Stored items:
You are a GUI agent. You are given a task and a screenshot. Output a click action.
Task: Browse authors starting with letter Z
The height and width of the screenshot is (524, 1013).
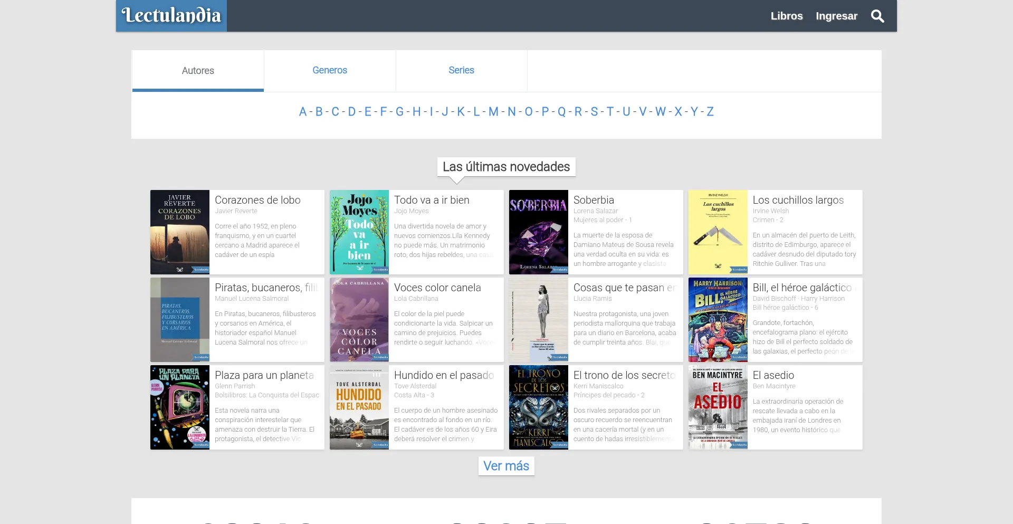click(x=710, y=111)
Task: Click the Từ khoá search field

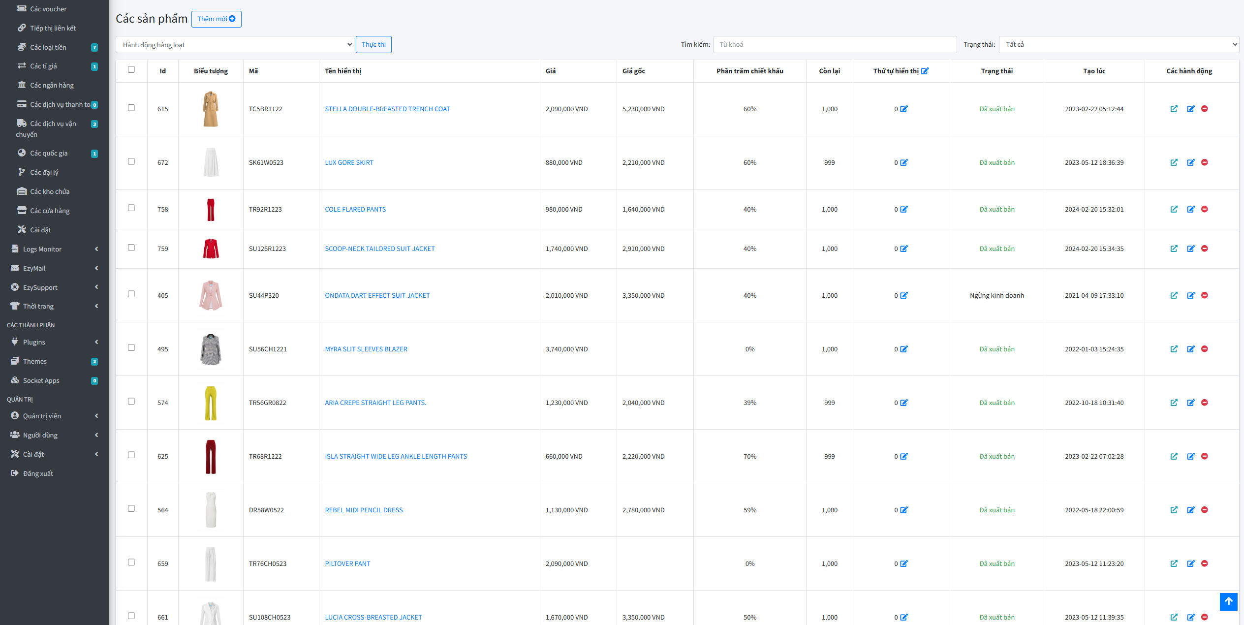Action: (x=835, y=44)
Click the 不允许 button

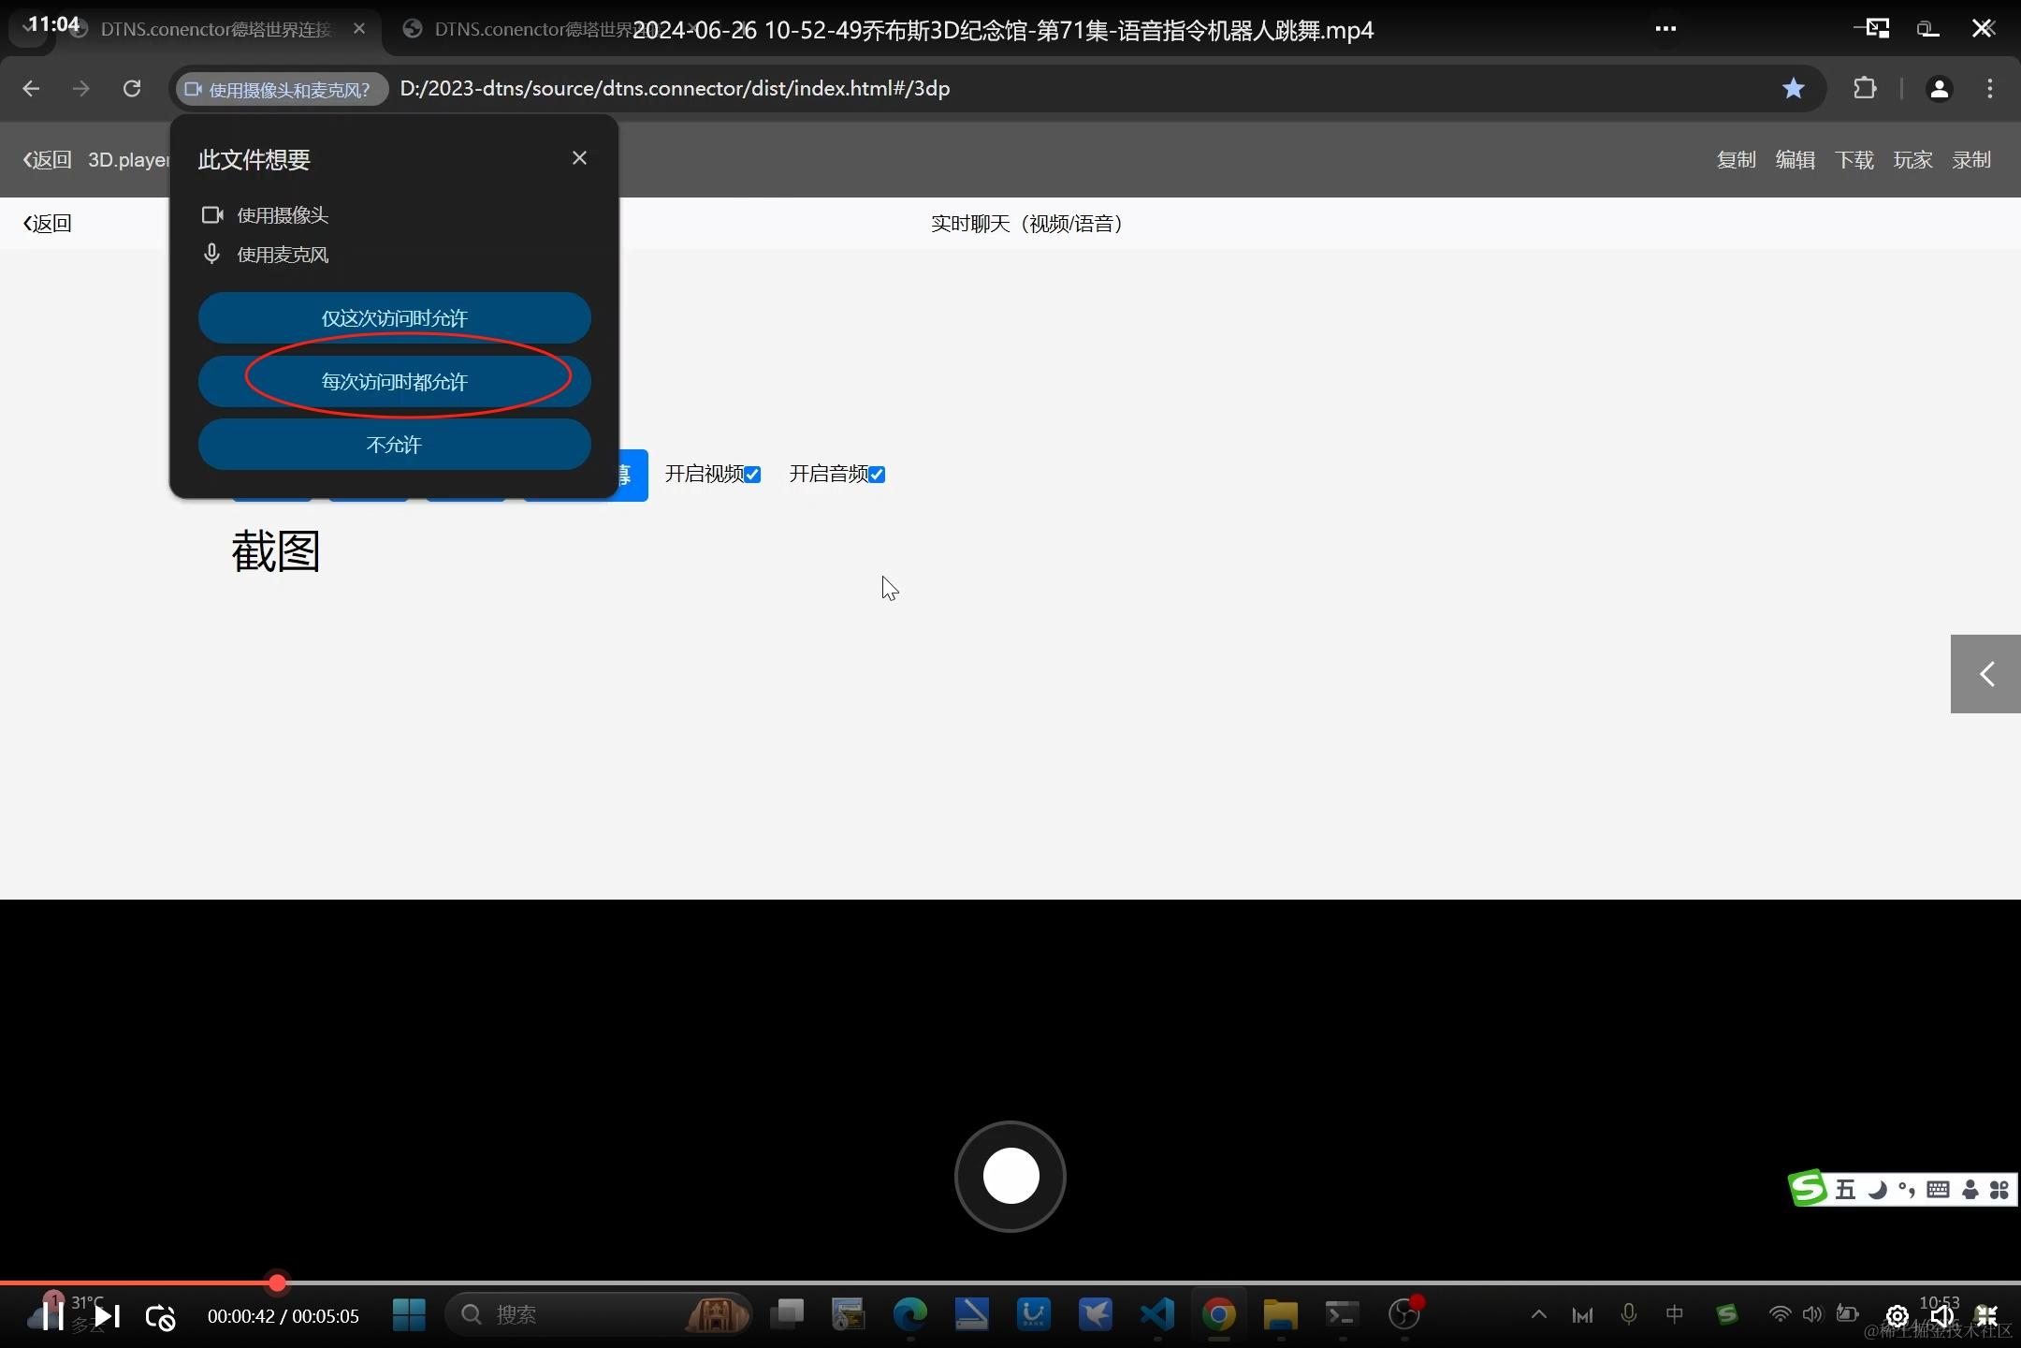coord(394,445)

_Problem:_ Every line from the one containing "Task: Click the Từ khoá search field" through the end of the entries above is to be copied exactly; pictures are to be left out.

_Result for this exercise:_
Task: Click the Từ khoá search field

Action: (x=835, y=44)
Click the 不允许 button

coord(394,445)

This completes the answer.